Your objective: Output nothing but the lines from the one holding "You are a computer-use agent." to the end of the listing. Reproduce them exactly, without the pictures.

Data for processing:
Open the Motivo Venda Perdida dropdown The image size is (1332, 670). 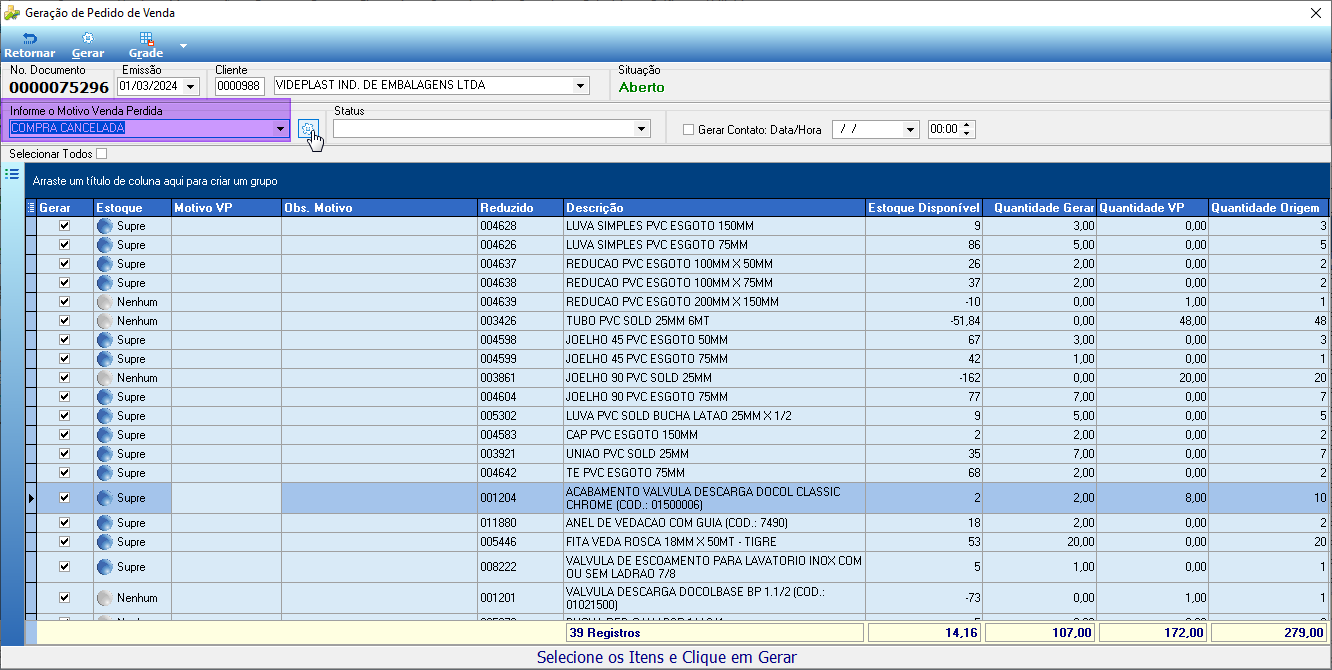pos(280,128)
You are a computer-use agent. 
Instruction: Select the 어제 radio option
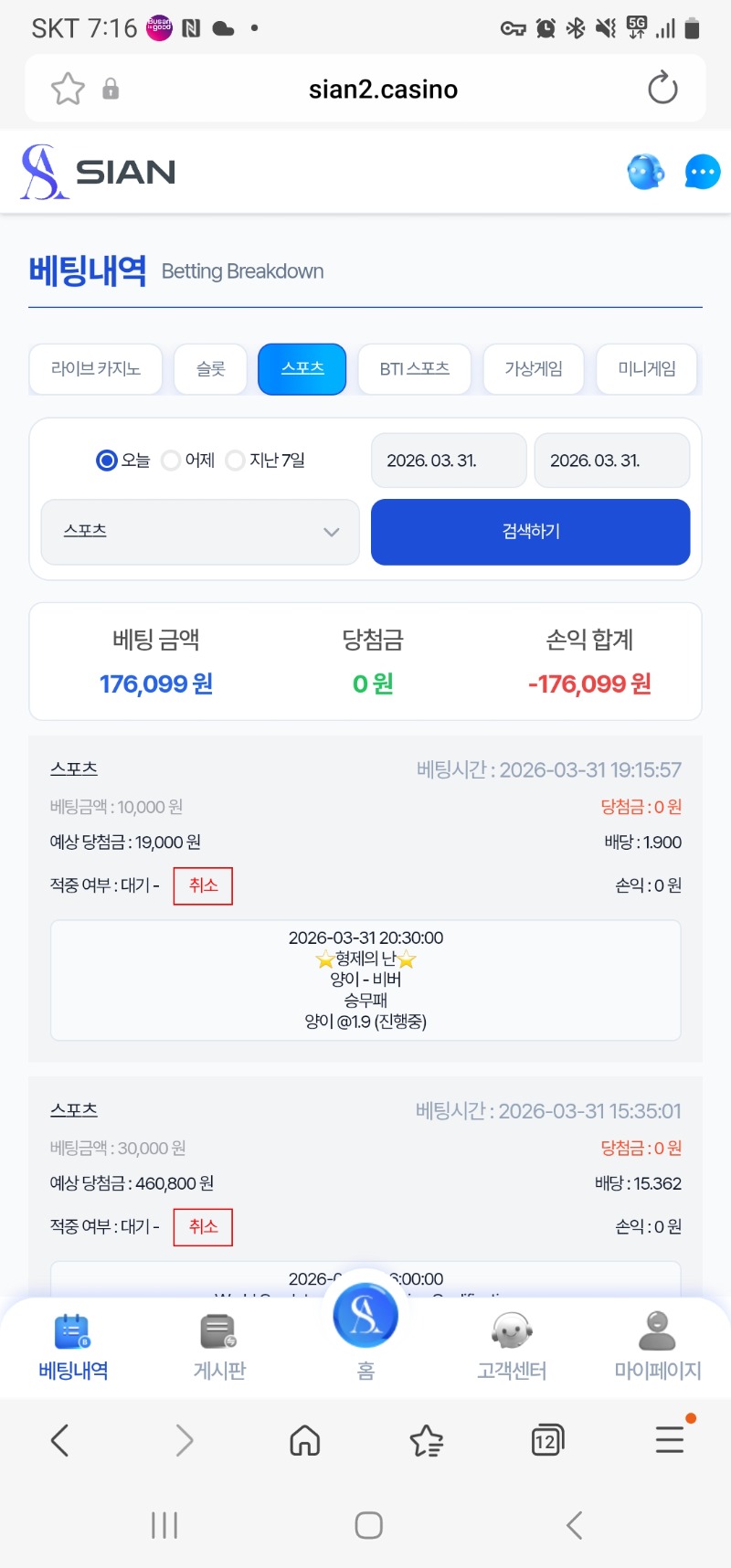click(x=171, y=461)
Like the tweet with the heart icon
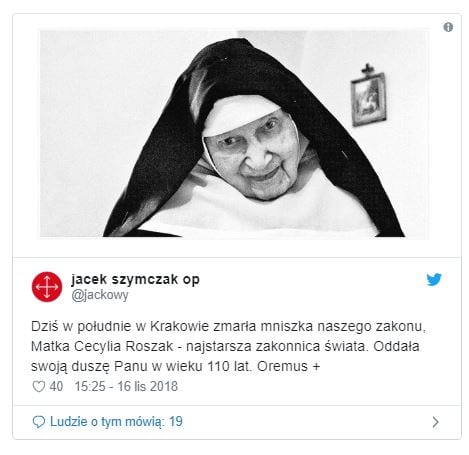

Output for this exercise:
You are a computer-use agent. 
Instruction: Select the 어제 radio option
click(x=171, y=461)
Like the tweet with the heart icon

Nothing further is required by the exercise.